Stanlib’s head of listed property funds Keillen Ndlovu says the Mall of Dubai in the United Arab Emirates is about 502,000m².
In the rest of Africa, Egypt’s Cairo Festival City Mall boasts 168,000m² of space, while the Mall of Arabia, also in Cairo, has about 180,000m² of gross lettable area.
There have been concerns that SA is over-shopped and that too many malls are being opened, but landlords have found that many shoppers are choosing to visit larger centres once or twice a month instead of many smaller centres multiple times.
Smaller convenience centres struggled to hold on to small tenants, said Patrick Flanagan, head of development company Flanagan & Gerard.
“I think developers need to be careful. There are many shopping centres that have been announced which just won’t be sustainable in certain areas. Quite a few smaller centres are difficult to tenant in a slow-growth economy,” he said recently.
There are about 40 shopping centres sized 20,000m² or more that have been announced or are in production in SA, according to the Southern African Shopping Centre Directory of 2015.
This number will be updated when the next directory is released in 2017.
It normally takes developers a few years to plan, construct, and open a shopping centre, according to Finlay & Associates MD, Marianka Victor.
She said that developers tried to pre-empt how customers would perform years in advance. Malls are built to last a long time and through economic cycles, according to Victor.
She also said that developers looking a few years down the line were shifting their focus to small and convenience shopping centres, especially in rural or semi-rural areas, as demand increases in these historically undersupplied areas.
Victor said many of the malls she and her team have been managing are between 4,000m² and 8,000m² in size.
The company’s largest project was a new 20,000m² centre in Botshabelo in the Free State. “The Botshabelo mall is the largest mall in that rural area. It’s already 85% let,” she said. A major reason for developing the mall was that Botshabelo was an under-supplied town.
Flanagan said it made sense that developers had found opportunities in rural areas. These developers needed to be careful not to develop at the expense of existing urban centres, however, he said.
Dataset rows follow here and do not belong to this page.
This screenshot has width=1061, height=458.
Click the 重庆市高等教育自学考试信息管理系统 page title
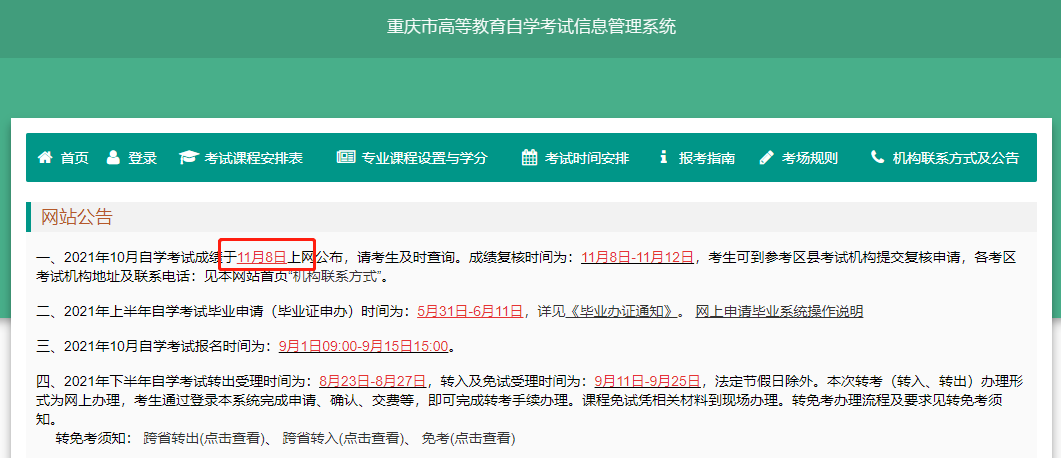coord(531,27)
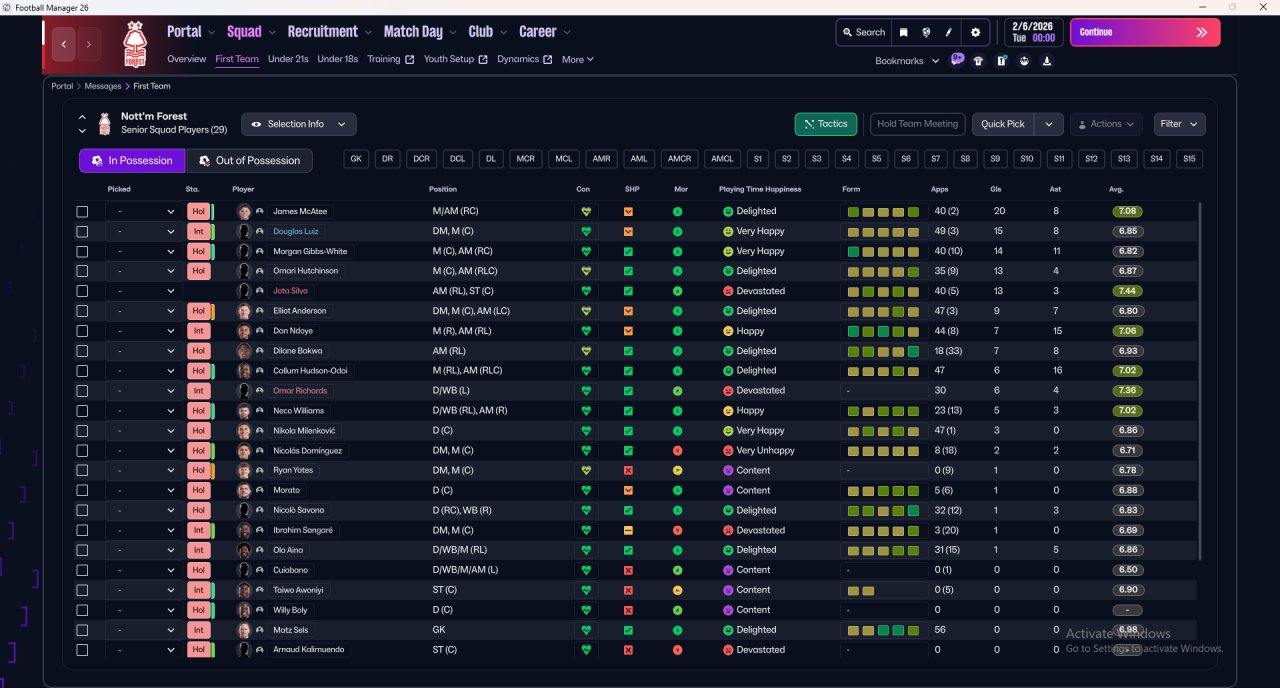Go back with the left arrow
1280x688 pixels.
tap(64, 44)
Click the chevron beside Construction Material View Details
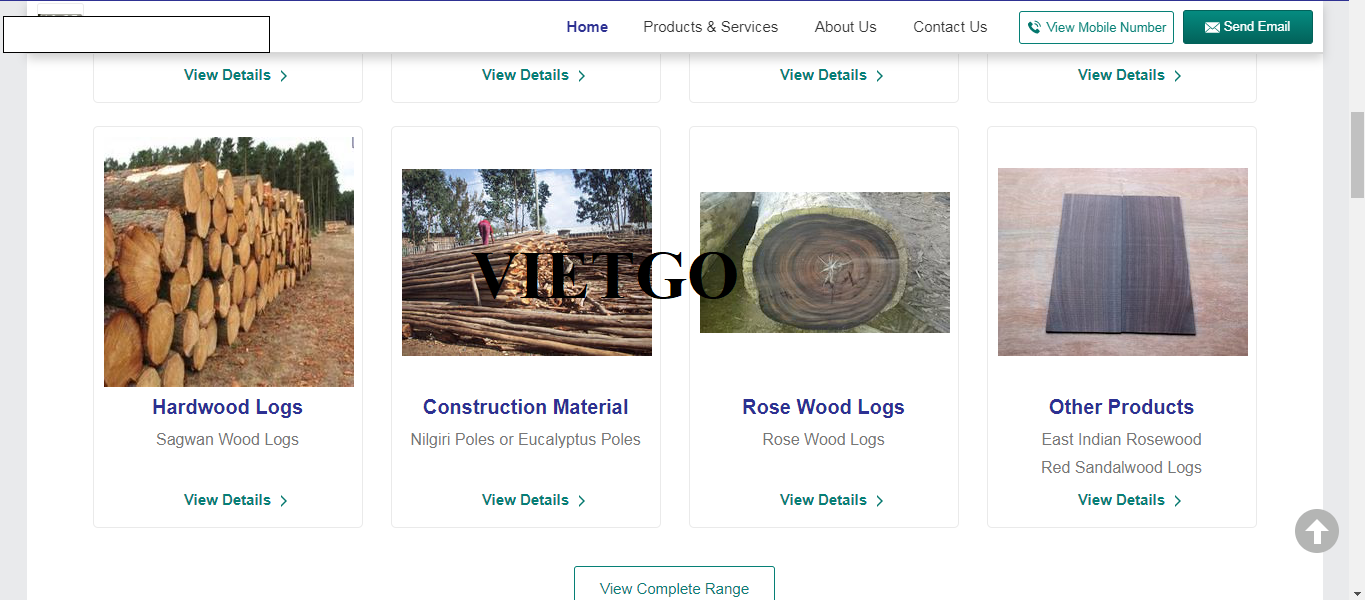Viewport: 1365px width, 600px height. (x=582, y=501)
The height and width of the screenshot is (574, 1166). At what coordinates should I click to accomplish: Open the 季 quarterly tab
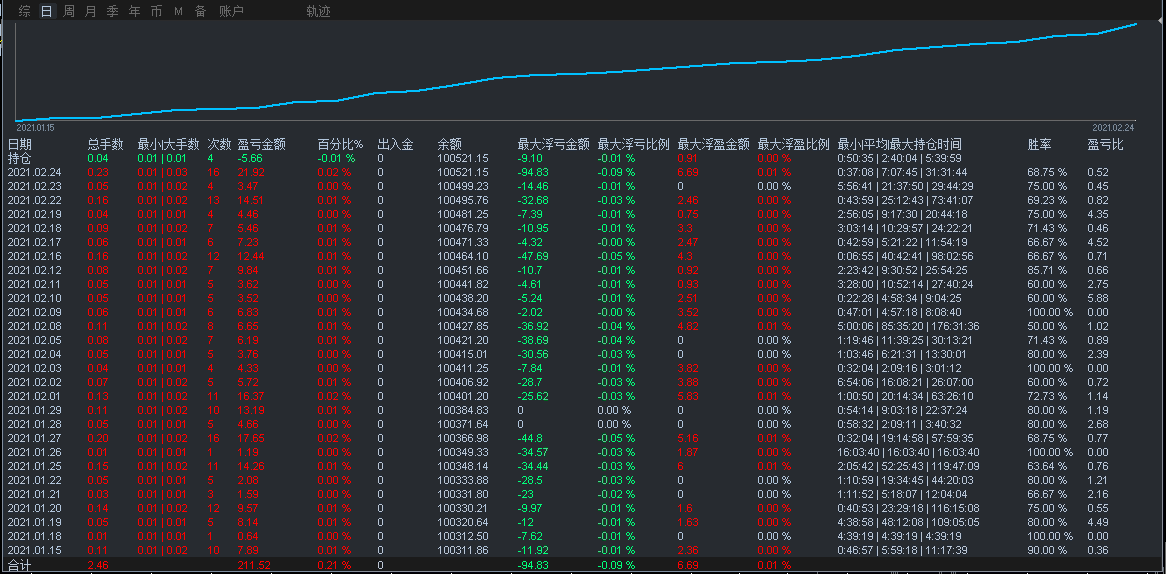pos(112,11)
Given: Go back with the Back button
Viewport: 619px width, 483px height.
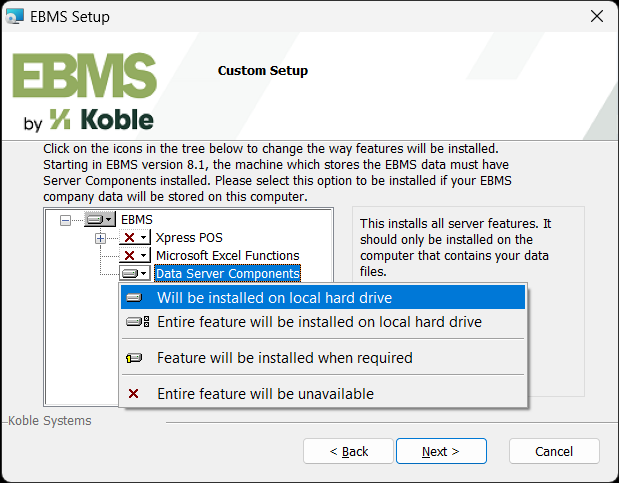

“A number of rural communities do not have the facilities, infrastructure, and development, including shopping, that allows them to be economical with their time, transport and other costs. These communities generally travel to more powerful nodes to fulfil their requirements.
“The result is likely to be that more centres will be developed to cater for these large rural communities and this will put further pressure on the more established urban areas, as the rural folk will no longer need to visit these remote, to them, locations and centres. All the more reason that care should be exercised by all involved in developing and investing in shopping centres in urban environments,” Flanagan said.